NASA Develops Aircraft that Uses Half Less Fuel

NASA develops aircraft that uses half less fuel
NASA has developed a manufacturing method for wing-shaped aircraft, which when combined with a jet engine called “ultra-high bypass ratio engine”, promises to cut fuel consumption by half.

Scientists have long known the benefits if a wing-shaped aircraft compared to the conventional tube and wing design. The flying wing design came to be known through the B2 Stealth Bomber although the patent for a tailless plane was filed by Hugo Junkers in 1910.

Some of the benefits of the design include reduced structural material resulting in significantly lower overall aircraft weight, and more lift generated by more dramatic wing surface and curvature.
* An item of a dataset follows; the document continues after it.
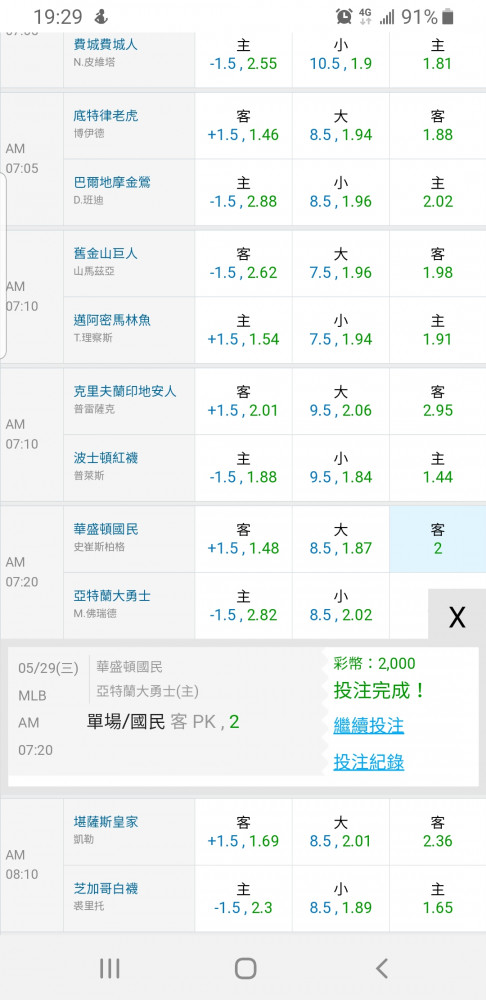Close the bet slip with X button
Viewport: 486px width, 1000px height.
[457, 616]
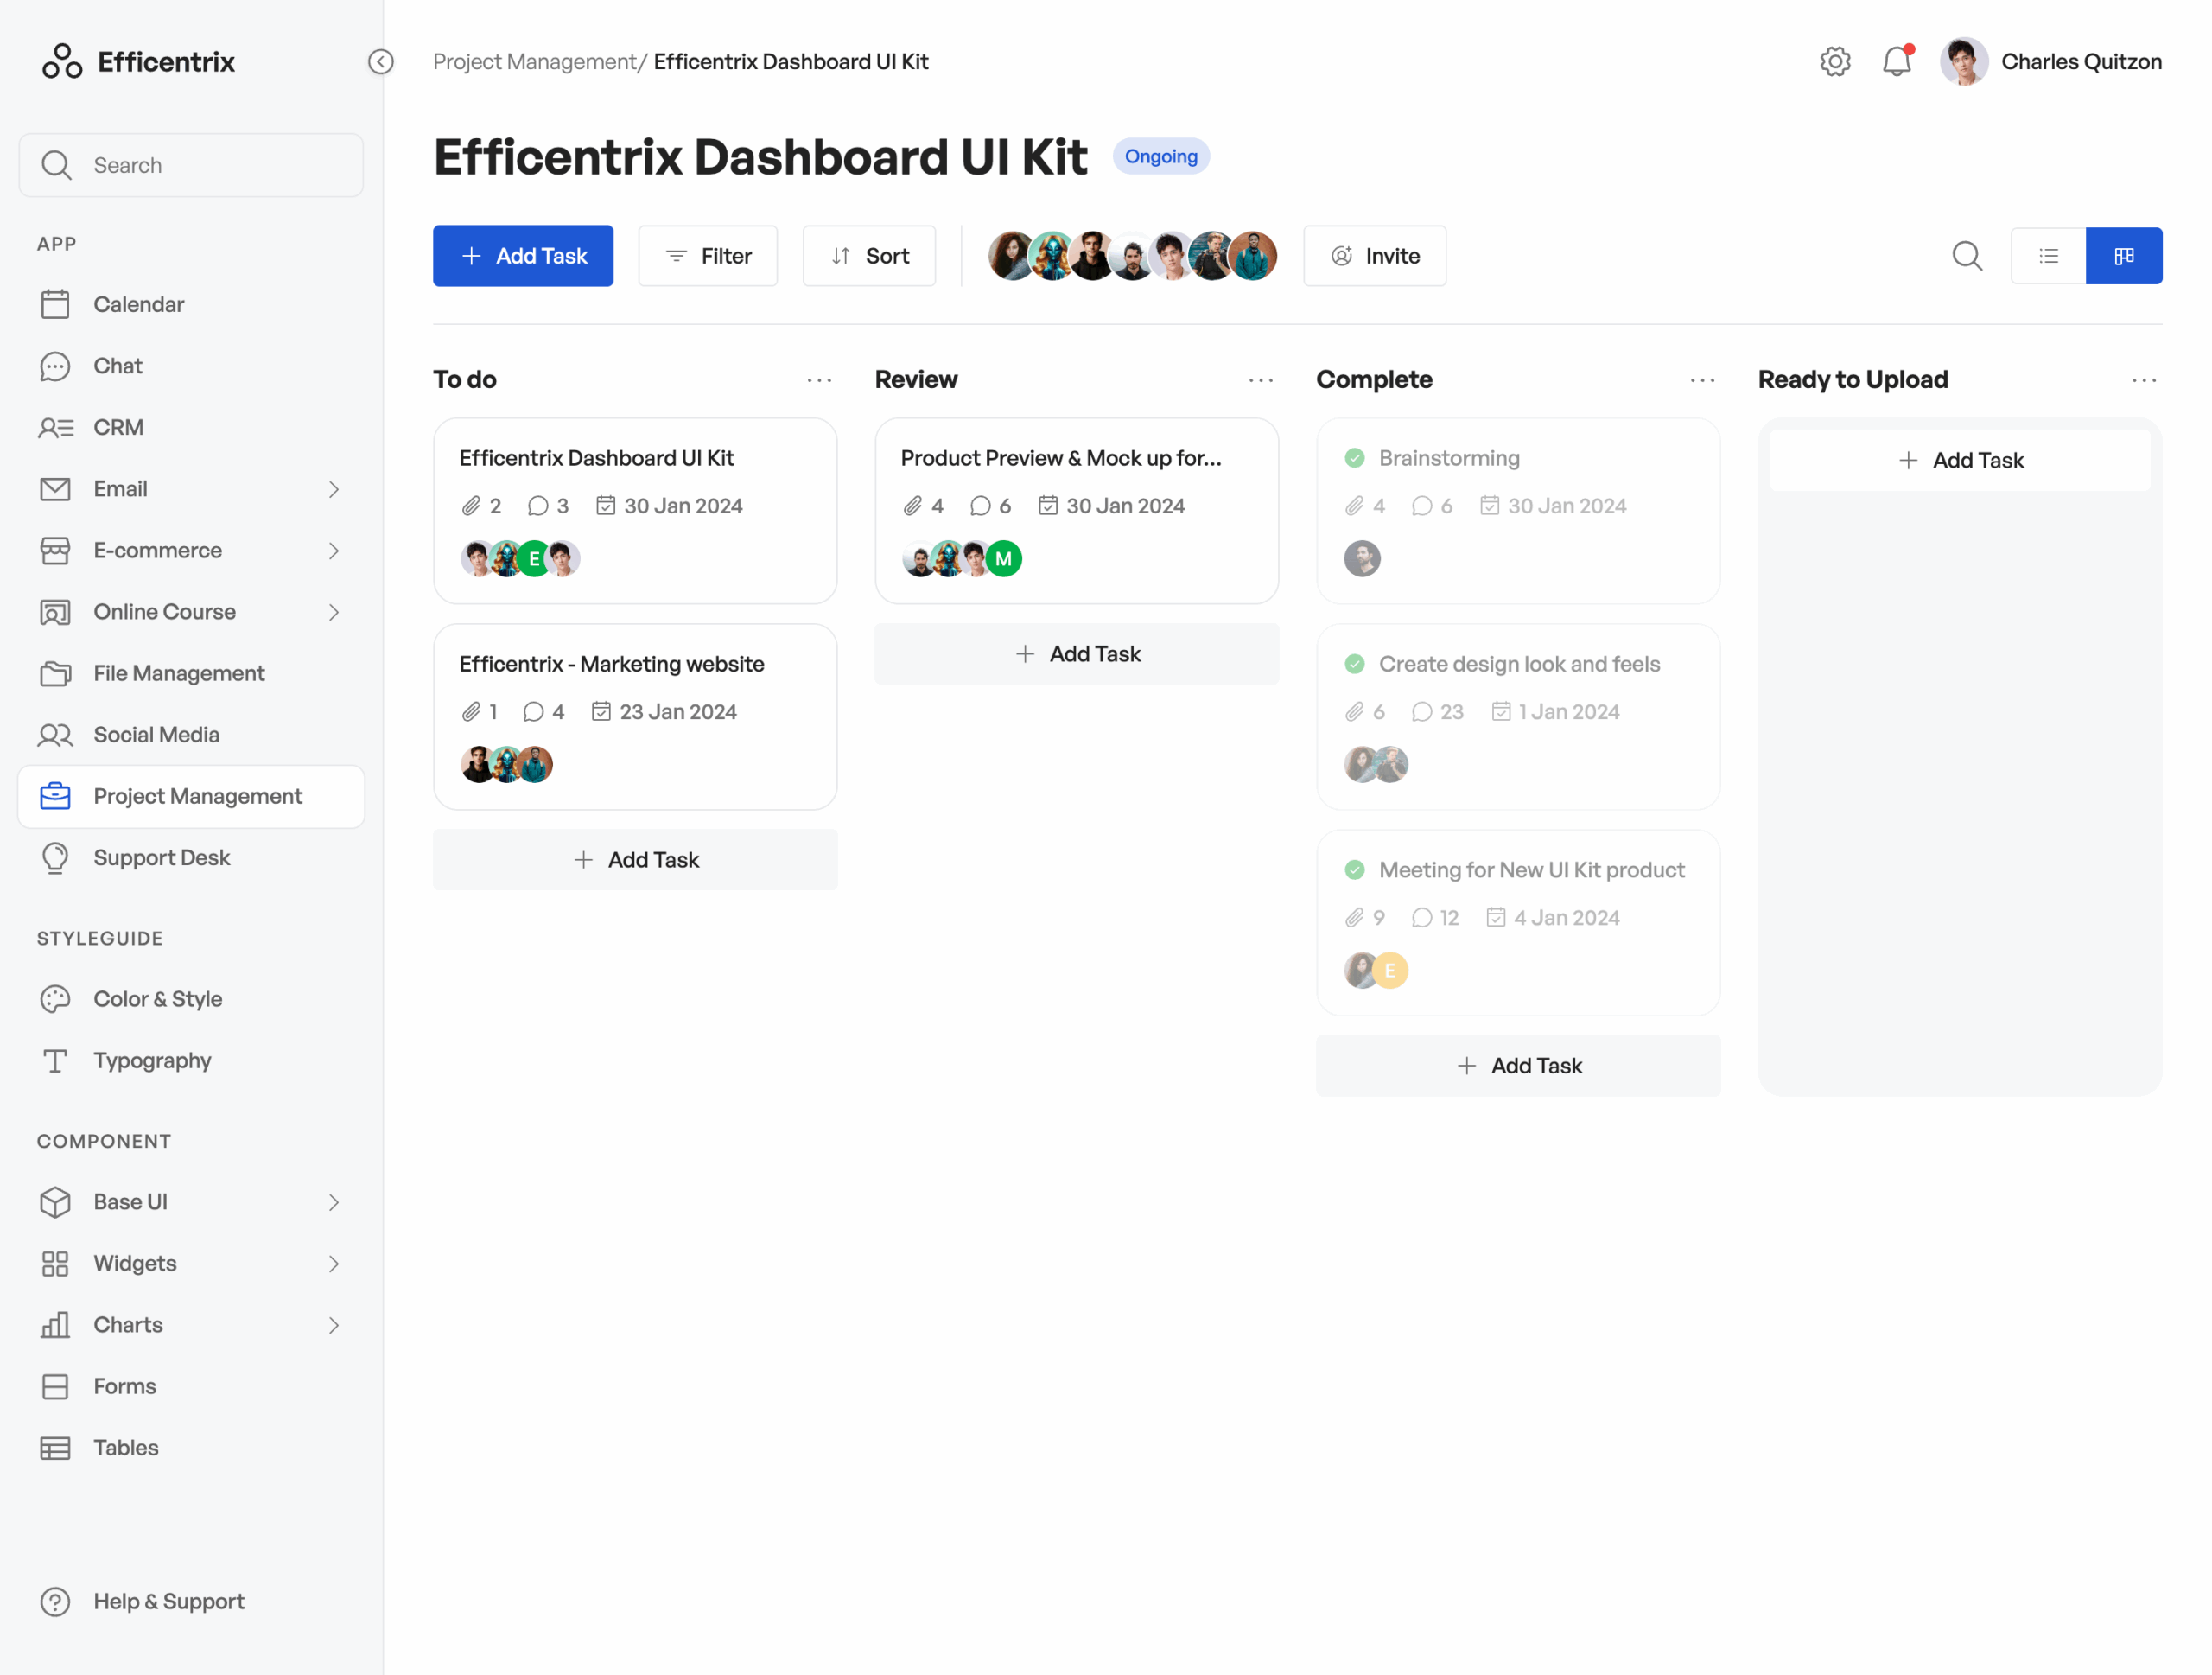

The challenge of the design so far is aircraft control during lower speeds. The flatter design has proven to be more challenging to support a pressurized cabin. Conventional tubular designs are easier to manufacture to support extreme temperature differences.

The scientific advancement by NASA is in the manufacturing process, potentially opening the door to commercial manufacture in eight to ten years.

“NASA’s manufacturing process starts with preformed carbon composite rods. The rods are covered with carbon fiber fabric and stitched into place. Fabric is then stitched over foam strips to create cross members. The fabric is impregnated with an epoxy to create a rigid composite structure.” Tech Review

Aside from strength and reduced weight, the carbon fiber stitching process appears to prevent more catastrophic events in flight.  When pressured to the degree of breakage, the stitching prevents cracks from spreading.  With recent failures in the most expensive aircraft ever built, the Boeing 787 “Dreamliner”, a safer design will be welcomed by consumers.

The new design is a result of a $300 million partnership between NASA, Pratt & Whitney and Boeing.  Since Boeing doesn’t convince the powers that be to include a lithium ion battery in the design, everything should work out.

The new engine design will be used in the first commercial manufacturing process next year. It promises to dramatically reduce CO2, NOx emission and manufacture cost.  The ultra-high bypass ratio engine promises to change transportation emissions significantly as it makes its way into the commercial airline fleet.